How do you factor completely: #y² -  12y  +  32#?

2 Answers
Aug 8, 2015

Answer:

#(y-4)(y-8)#

Explanation:

because the middle sign is a minus
and the last sign is an addition, both the signs in the parenthesis would be minuses
#(y-?)(y-?)#

now the two "#?#" numbers
will be a pair of factors of #32#
and add up to #12#

so let's list the pairs of factors of #32# and what they add up to :)
#1 and 32 -> 33# [X]
#2 and 16 -> 18# [X]
#4 and 8 -> 12# [#sqrt#]

so it looks like the factor pair of #4 and 8# works!

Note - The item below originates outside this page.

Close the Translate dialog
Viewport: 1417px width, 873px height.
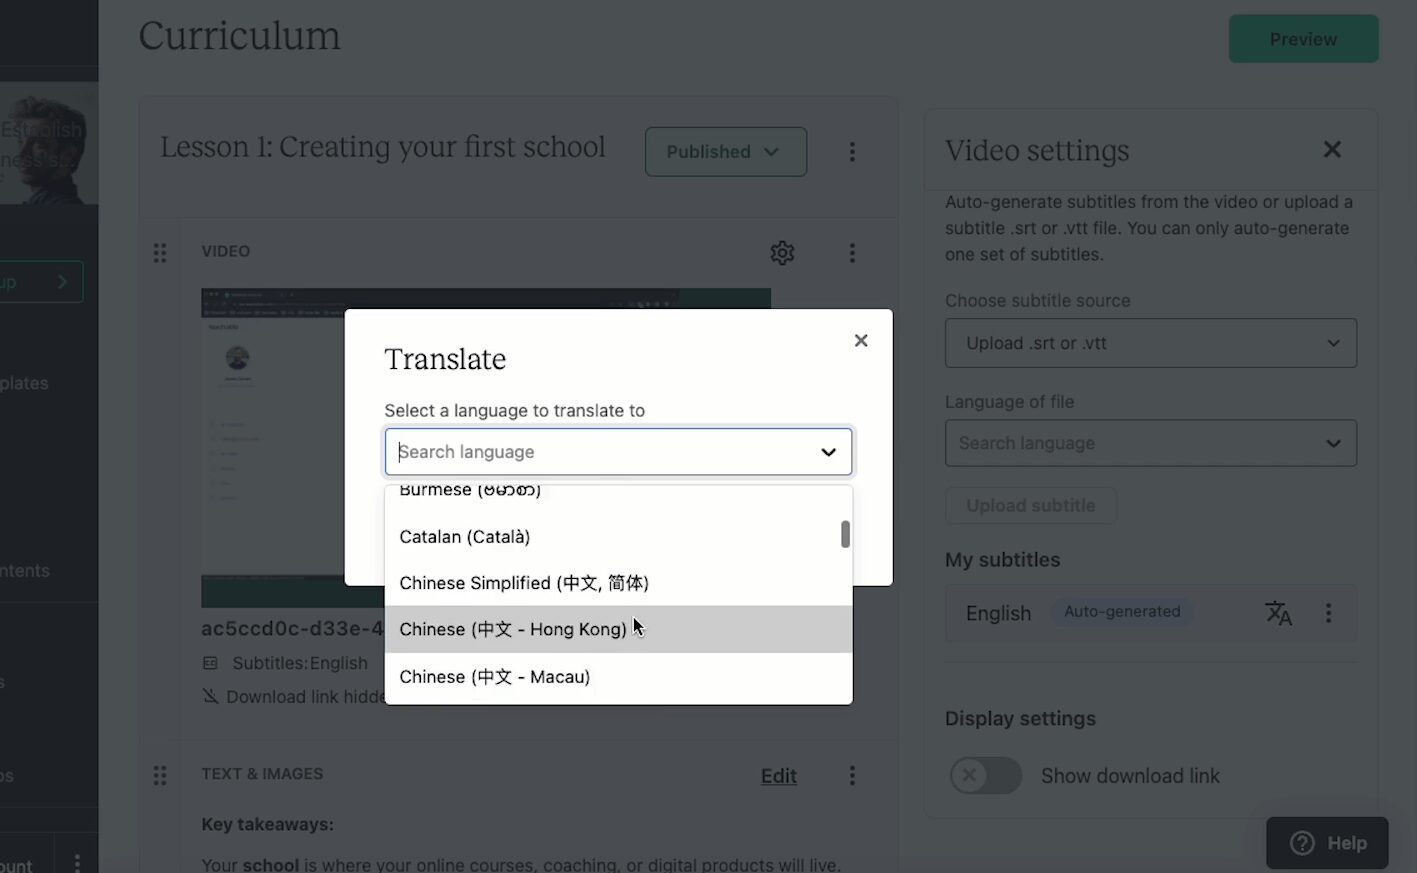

we would just substitute the two numbers in for the two "#?#"
and get
#(y-4)(y-8)#

Aug 8, 2015

Answer:

Solve f(y) = y^2 - 12y + 32

Ans: (y - 4)(y - 8)

Explanation:

Find 2 numbers p and q knowing sum (-12) and product (32).
p and q have same sign, since a and c same sign.
Factor pairs of 32 --> (2, 16)(4, 8). This sum is 12 = - b.
Then, p = -4 and q = -8 (their sum must be -12, and not 12)

f(y) = (y - 4)(y - 8)